→ **Given task**:
Change every "computer-use agent" in the entries below to "screen-control agent", and leave everything else as it is.

→ **Entries**:
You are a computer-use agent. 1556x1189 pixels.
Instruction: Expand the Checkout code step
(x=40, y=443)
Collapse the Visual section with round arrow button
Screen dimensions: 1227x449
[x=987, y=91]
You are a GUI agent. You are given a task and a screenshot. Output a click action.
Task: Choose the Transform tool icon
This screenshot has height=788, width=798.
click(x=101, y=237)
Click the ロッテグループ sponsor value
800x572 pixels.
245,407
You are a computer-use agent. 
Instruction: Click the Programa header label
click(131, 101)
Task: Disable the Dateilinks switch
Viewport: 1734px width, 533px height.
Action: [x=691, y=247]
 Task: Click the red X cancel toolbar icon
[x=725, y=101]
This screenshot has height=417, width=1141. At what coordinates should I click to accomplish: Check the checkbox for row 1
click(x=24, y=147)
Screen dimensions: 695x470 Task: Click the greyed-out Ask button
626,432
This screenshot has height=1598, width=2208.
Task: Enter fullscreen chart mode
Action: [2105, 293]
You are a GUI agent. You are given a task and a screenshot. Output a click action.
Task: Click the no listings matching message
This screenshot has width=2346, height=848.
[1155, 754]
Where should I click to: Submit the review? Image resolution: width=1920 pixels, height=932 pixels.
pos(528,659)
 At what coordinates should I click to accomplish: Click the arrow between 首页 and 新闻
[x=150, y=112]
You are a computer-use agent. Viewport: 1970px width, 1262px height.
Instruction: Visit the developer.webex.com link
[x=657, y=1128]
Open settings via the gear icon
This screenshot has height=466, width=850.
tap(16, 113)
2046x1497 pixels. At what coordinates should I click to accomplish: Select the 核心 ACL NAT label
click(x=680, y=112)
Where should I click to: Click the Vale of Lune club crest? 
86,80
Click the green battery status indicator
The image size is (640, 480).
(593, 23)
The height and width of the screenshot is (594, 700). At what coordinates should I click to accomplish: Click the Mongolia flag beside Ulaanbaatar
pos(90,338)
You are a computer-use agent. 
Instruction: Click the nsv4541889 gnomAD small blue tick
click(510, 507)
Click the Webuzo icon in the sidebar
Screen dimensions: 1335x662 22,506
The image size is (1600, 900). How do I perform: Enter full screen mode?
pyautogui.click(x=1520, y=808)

→ **Answer to the task**:
You are a screen-control agent. 1556x1189 pixels.
Instruction: Expand the Checkout code step
(x=40, y=443)
Collapse the Visual section with round arrow button
Screen dimensions: 1227x449
[x=987, y=91]
You are a GUI agent. You are given a task and a screenshot. Output a click action.
Task: Choose the Transform tool icon
This screenshot has height=788, width=798.
click(x=101, y=237)
Click the ロッテグループ sponsor value
800x572 pixels.
245,407
You are a screen-control agent. 
Instruction: Click the Programa header label
click(131, 101)
Task: Disable the Dateilinks switch
Viewport: 1734px width, 533px height.
Action: [x=691, y=247]
 Task: Click the red X cancel toolbar icon
[x=725, y=101]
This screenshot has height=417, width=1141. At what coordinates should I click to accomplish: Check the checkbox for row 1
click(x=24, y=147)
Screen dimensions: 695x470 Task: Click the greyed-out Ask button
626,432
This screenshot has height=1598, width=2208.
Task: Enter fullscreen chart mode
Action: [2105, 293]
You are a GUI agent. You are given a task and a screenshot. Output a click action.
Task: Click the no listings matching message
This screenshot has width=2346, height=848.
[1155, 754]
Where should I click to: Submit the review? Image resolution: width=1920 pixels, height=932 pixels.
pos(528,659)
 At what coordinates should I click to accomplish: Click the arrow between 首页 and 新闻
[x=150, y=112]
You are a screen-control agent. Viewport: 1970px width, 1262px height.
Instruction: Visit the developer.webex.com link
[x=657, y=1128]
Open settings via the gear icon
This screenshot has height=466, width=850.
tap(16, 113)
2046x1497 pixels. At what coordinates should I click to accomplish: Select the 核心 ACL NAT label
click(x=680, y=112)
Where should I click to: Click the Vale of Lune club crest? 
86,80
Click the green battery status indicator
The image size is (640, 480).
(593, 23)
The height and width of the screenshot is (594, 700). At what coordinates should I click to accomplish: Click the Mongolia flag beside Ulaanbaatar
pos(90,338)
You are a screen-control agent. 
Instruction: Click the nsv4541889 gnomAD small blue tick
click(510, 507)
Click the Webuzo icon in the sidebar
Screen dimensions: 1335x662 22,506
The image size is (1600, 900). How do I perform: Enter full screen mode?
pyautogui.click(x=1520, y=808)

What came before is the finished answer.